Created attachment 367955 [details] output of dmesg NetworkManager-0.7.996-6.git20091021.fc12.i686 Kernel Linux grinch.figuiere.net 2.6.31.5-122.fc12.i686.PAE #1 SMP Thu Nov 5 01:52:34 EST 2009 i686 i686 i386 GNU/Linux Rawhide / F12 up to date as of this AM. Wifi is: 13:00.0 Ethernet controller: Atheros Communications Inc. AR5212 802.11abg NIC (rev 01) NetworkManager say "device not ready" Will attach dmesg output.
I feel stupid about that one: it was the kill switch. However it just outline an issue in NetworkManager that does not say anything about the wifi being disabled by a hardware switch.
Hmm, NM *should* say something about it. At least it does for all the cards I have, including my built-in iwlwifi. The NM menu says that the wifi has been disabled (or something like that). It may be that there isn't rfkill support for your laptop? What do you get in /sys/class/rfkill ? There should be at least one entry there with 'type' = 'wlan', or else there's no way NM can figure out that it's been rfkilled.
The menu indeed say the wifi has been disabled. BUT, it say it the exact same way as if I did disable wireless from the menu. Worse, if I select to enable wireless from NM menu I don't get any error and the menu display "device not ready". All in all, it is just confusing. Solution would be that: 1. if the killswitch is active, that "Enable wireless" be disabled (ie the user not be able to select it. Having it active made me believe that I could enable it, while I couldn't. 2. that the status show "wireless switched off" or anything less ambiguous that then present message. The reason I didn't think of the killswitch in the first place is because it had never worked before back when MadWifi did work and was the only game in town.

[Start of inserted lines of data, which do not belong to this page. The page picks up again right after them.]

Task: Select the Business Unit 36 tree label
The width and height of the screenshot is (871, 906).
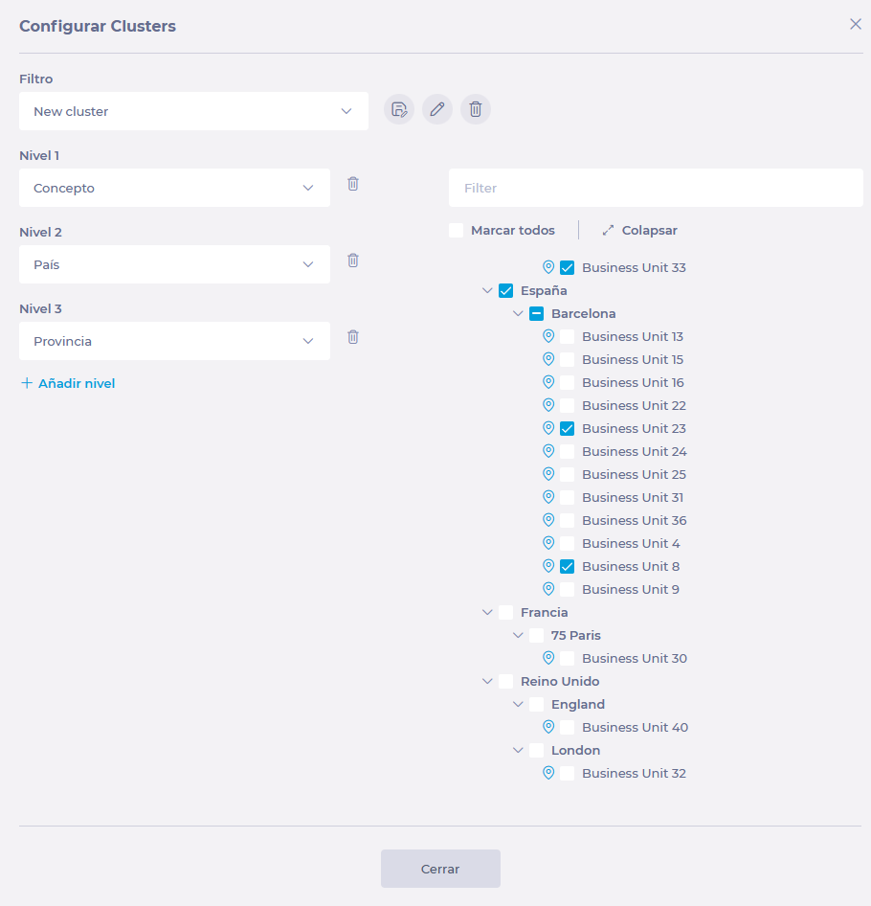Action: [x=634, y=521]
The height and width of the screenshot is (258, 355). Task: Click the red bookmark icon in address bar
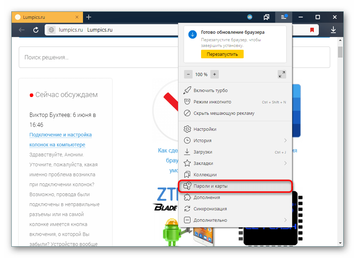pyautogui.click(x=312, y=30)
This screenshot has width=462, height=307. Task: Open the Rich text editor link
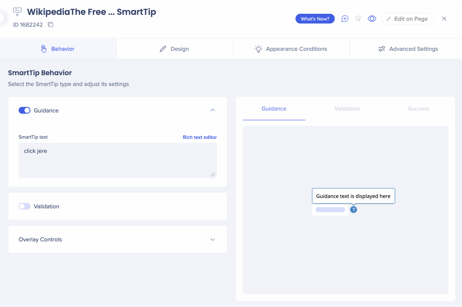(x=199, y=137)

For (1) that's the way it should work if you have a hardswitch, ie a slider with on/off positions. For all other cases it's a softswitch and we expect to be able to change the rfkill state. NM doesn't yet poke the rfkill subsystem to do that (we need dbus-enabled rfkilld first) but I think that would fix #1. For (2), yes, that needs to be done when we can detect it :)
So these days if the device is rfkilled, the applet says "wireless is disabled". I think that's sufficient for now; later on with Gnome Shell we'll have a toggle button in the main menu for it, so it'll be clearer.